CINCINNATI --- Newest Reds player Jonny Gomes is ready to do what it takes for his new team and make the roster out of Spring Training.
"I want to offer everything and say no to nothing," said Gomes, the free-agent outfielder who signed a Minor League contract with Cincinnati on Monday.
At the moment, a few possibilities appear to be on the table for Gomes. The Reds have a vacancy in left field, and Gomes will join Jerry Hairston Jr., Chris Dickerson, Norris Hopper and Laynce Nix as suitors for the spot.
"He's a guy we thought could compete for our bench and compete for the spot in left field, either every day or a platoon spot," Reds general manager Walt Jocketty said. "This is a guy I've followed over his career and always liked him a lot. He had an off year last year, but if he turns it around, in our ballpark, he has a chance to hit some home runs."
Non-tendered by the Rays after a rough 2008 season where he batted .182 with eight homers and 21 RBIs in 77 games, Gomes could become quite a bargain should he have a rebound season in Cincinnati.
Still just 28 years old, Gomes can earn a base salary of $600,000 if he makes the Reds 25-man roster and another $200,000 in incentives. Cincinnati has had some good fortune with players it has taken fliers on in recent seasons. Two years ago, Josh Hamilton went from a suspended drug user to a Rule 5 pick who had a breakout rookie season. In 2008, Hairston signed a Minor League deal with the Reds worth $500,000 during Spring Training and emerged as a key contributor and was re-signed as a free agent for one year at $2 million.
"I've spoken to Jonny and some people in Tampa about him," Reds manager Dusty Baker said. "The guy has some serious pop. We're going to give him an opportunity to make the club first. I explained to him that it could be a platoon situation here. We went from very few outfielders to a lot of quality outfielders in a short period of time. We need a right-handed bat."
Last season with the Rays, Gomes was squeezed out of his starting outfield spot and became a role player who yielded poor results. By August, he was sent down to Triple-A and, after a September call up, was left off of Tampa Bay's postseason roster all the way through the World Series.
"I don't think my game went down," Gomes said on Thursday afternoon. "I don't need to do anything different. It was a new regime in Tampa that made changes. It worked out great for them but I wasn't in the plans."
Gomes hasn't yet been able to match an overall solid 2005 rookie season for Tampa Bay when he batted .282 with 21 home runs and 54 RBIs in 101 games. He had 20 homers and 59 RBIs in 2006, but a .216 average. He batted .244 with 17 homers in 2007.
Over his career, Gomes has a .329 on-base percentage and he's struck out almost three times more than he's walked (413 to 151).

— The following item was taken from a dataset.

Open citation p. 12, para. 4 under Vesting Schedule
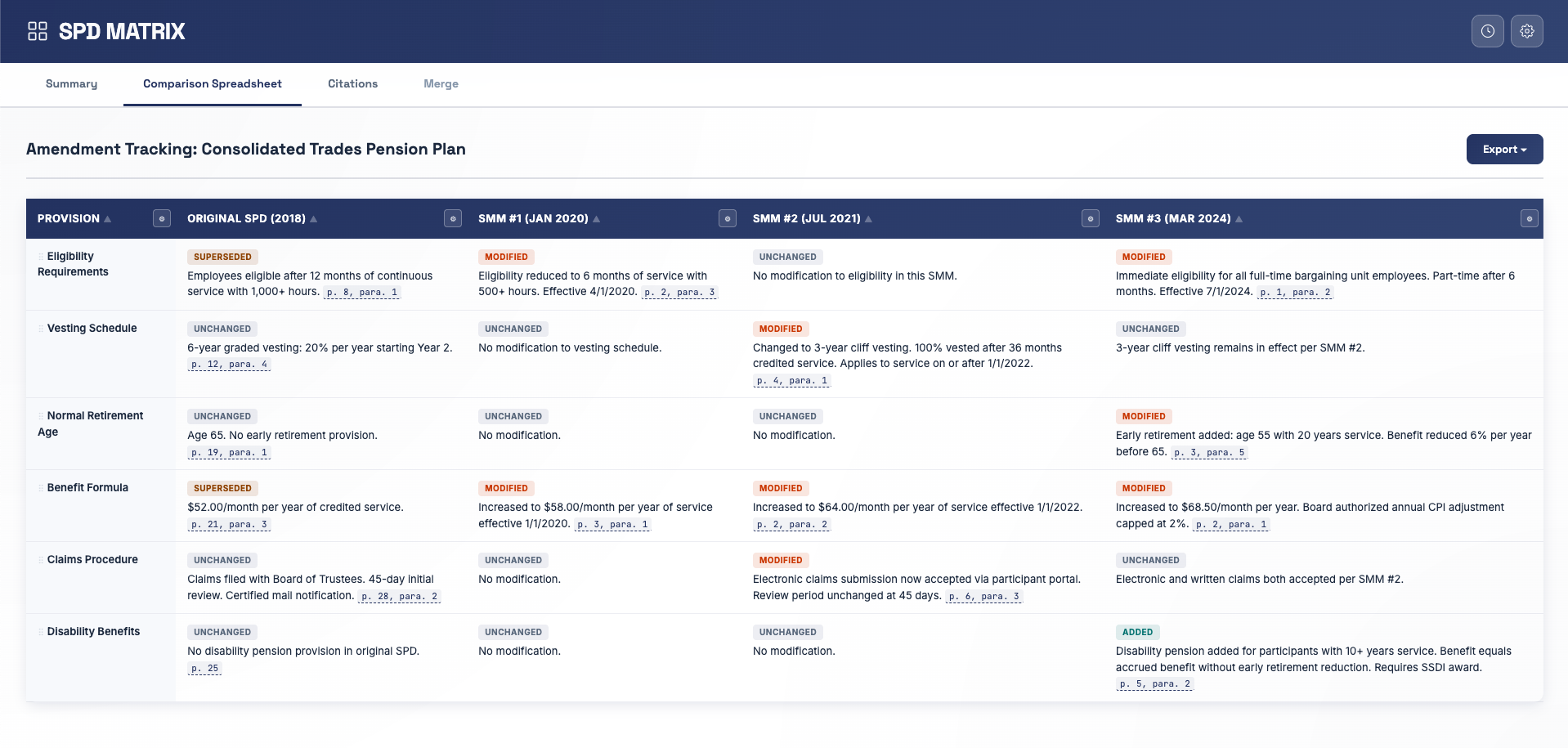Screen dimensions: 1568x748 (229, 365)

Reports out of Tampa Bay indicate that his non-fundamental swing requires him to play a lot to stay in a groove, and Gomes will admit that he can be streaky.
"I'm a high-maintenance player that has a lot of ups and downs," Gomes said. "I need to gradually grow and cut out all the peaks and valleys. When I have a manager that's patient with me, I'll have some good numbers in the end.

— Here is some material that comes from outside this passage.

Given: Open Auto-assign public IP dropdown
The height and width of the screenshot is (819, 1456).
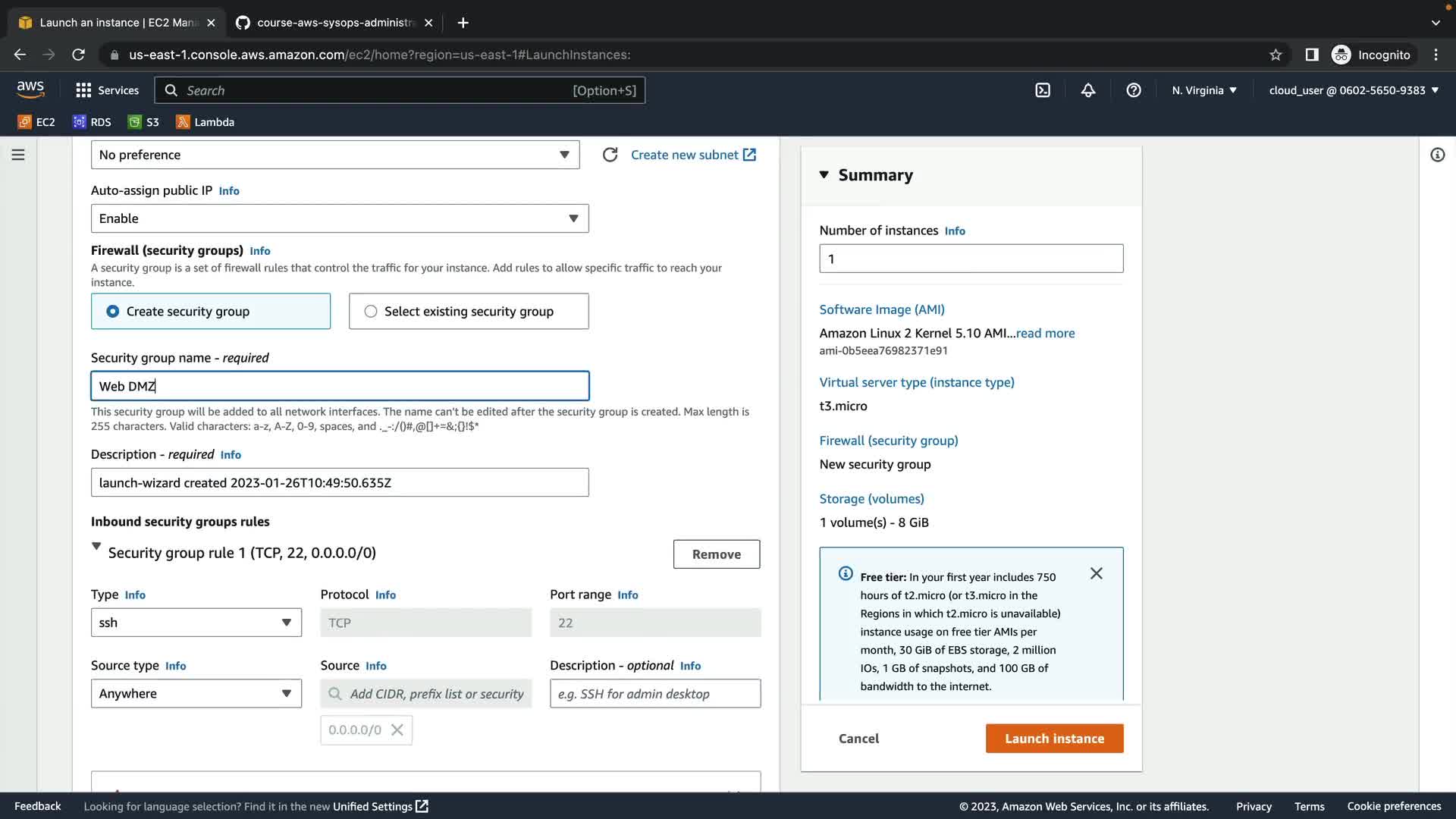Looking at the screenshot, I should (x=340, y=218).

"When I roll into camp, I'd love to say now that my numbers will be .280 with 30 homers and 25 steals. I can't promise that, but I will respect the game and hustle. That's what you'll get every day."
In a Rays organization that featured elite outfielders like Rocco Baldelli, Carl Crawford and B.J. Upton, Gomes was not known for defensive prowess, but says can play all three outfield positions. He's only played the corner spots in the Majors.
"I told him he has to work hard, come to camp in great shape, work on his footwork and improve his defensive skills," Baker said.
Gomes resides in Scottsdale, Ariz., during the offseason and works out at the same athletic performance facility as Hairston and Dickerson -- two players he could end up sharing left field playing time.
While hoping to get at least 450 at-bats this season, Gomes is prepared to platoon.
"I will keep my game in shape -- my arm, my base running and my hitting -- so that when my number is called, I will be ready," Gomes said.